Azure Blob Storage lifecycle management

General availability of Blob Storage lifecycle management so that you can automate blob tiering and retention with custom defined rules. Azure Blob Storage lifecycle management offers a rich, rule-based policy which you can use to transition your data to the best access tier and to expire data at the end of its lifecycle. This feature is available in all Azure public regions.

Azure Firewall in Government Cloud

Azure Firewall Service is now generally available in Government Cloud. Specific regions and limitations can be found here.

New B-series VM size

A new B-series VM size, B1ls, which has the smallest memory and lowest cost among Azure VM instances is available. B1ls has 512 MiB of memory and 1 vCPU.  This offering is in response to customers who were looking for entry-level offerings. B1ls is available only on Linux for the best customer experience. Windows is not supported because the minimum recommended memory for the Windows OS is larger than what B1ls offers. B1ls is best for small web servers, small databases, and development and test environments. It offers a cost-effective way to deploy workloads that don’t need the full performance of the CPU continuously and burst in their performance.

New capabilities in Azure Security Center

Microsoft Azure Security Center has released new capabilities:

  • Advanced Threat Protection for Azure Storage. Layer of protection that helps customers detect and respond to potential threats on their storage account as they occur—without having to be an expert in security.
  • Regulatory compliance dashboard. Helps Security Center customers streamline their compliance process by providing insight into their compliance posture for a set of supported standards and regulations.
  • Support for Virtual Machine Scale Sets (VMSS). Easily monitor the security posture of your VMSS with security recommendations.
  • Dedicated Hardware Security Module (HSM) service, now available in U.K., Canada, and Australia. Provides cryptographic key storage in Azure and meets the most stringent customer security and compliance requirements.
  • Azure disk encryption support for VMSS. Now Azure disk encryption can be enabled for Windows and Linux VMSS in Azure public regions—enabling customers to help protect and safeguard the VMSS data at rest using industry standard encryption technology.
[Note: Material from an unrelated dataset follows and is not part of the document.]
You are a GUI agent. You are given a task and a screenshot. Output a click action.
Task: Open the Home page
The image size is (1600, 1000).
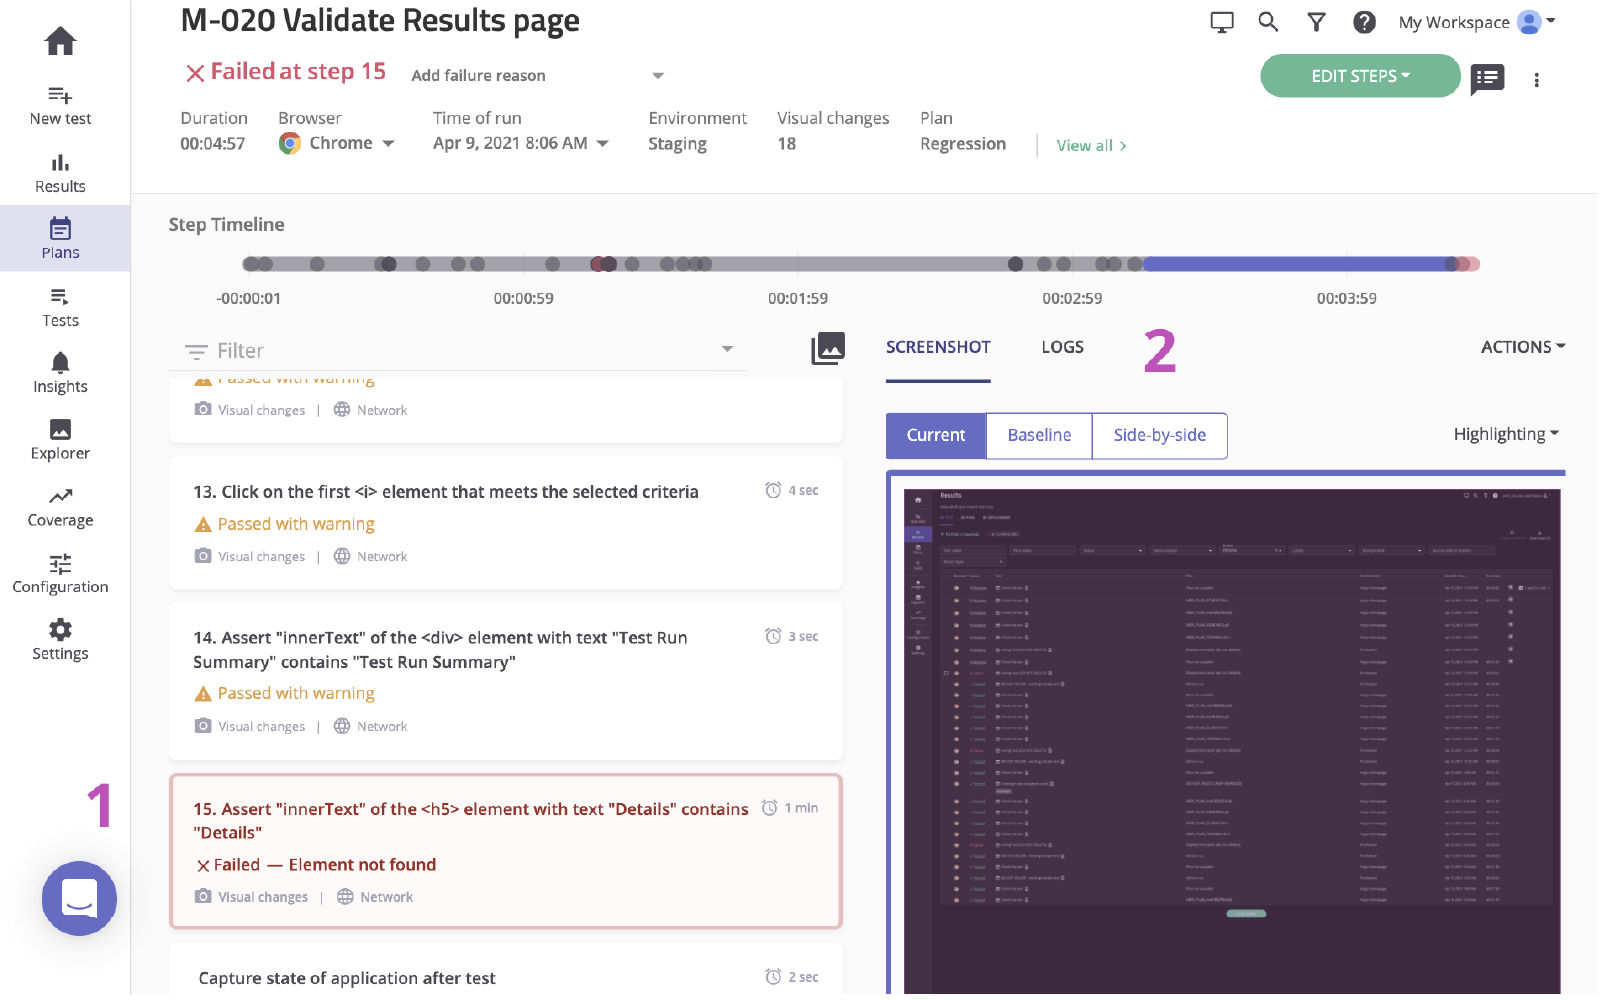click(60, 40)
New Regions for Azure File Sync

Azure File Sync is available in Korea Central and Korea South. To get the latest list of supported regions, see this document.

New Regions for Traffic Analytics

Traffic Analytics is now available in East Asia, Japan West, France Central and Korea Central.

Update rollup for Azure File Sync Agent: April 2019

An update rollup for the Azure File Sync agent was released.

Improvements and issues that are fixed:

  • Reliability improvements for offline data transfer and data transfer resume features.
  • Sync telemetry improvements.

More information about this update rollup:

  • This update is available for Windows Server 2012 R2, Windows Server 2016 and Windows Server 2019 installations that have Azure File Sync agent version 4.0.1.0 or later installed.
  • The agent version of this update rollup is 5.2.0.0.
  • A restart may be required if files are in use during the update rollup installation.
  • Installation instructions are documented in KB4481061.

 

Azure Stack

Azure Stack HCI

Microsoft announced Azure Stack HCI solutions for customers who want to run virtualized applications on modern hyperconverged infrastructure (HCI) to lower costs and improve performance. Azure Stack HCI solutions feature the same software-defined compute, storage, and networking software as Azure Stack, and can integrate with Azure for hybrid capabilities such as cloud-based backup, site recovery, monitoring, and more.

With Azure Stack, you can run Azure IaaS and PaaS services on-premises to consistently build and run cloud applications anywhere.

Azure Stack HCI is a better solution to run virtualized workloads in a familiar way – but with hyperconverged efficiency – and connect to Azure for hybrid scenarios such as cloud backup, cloud-based monitoring, etc.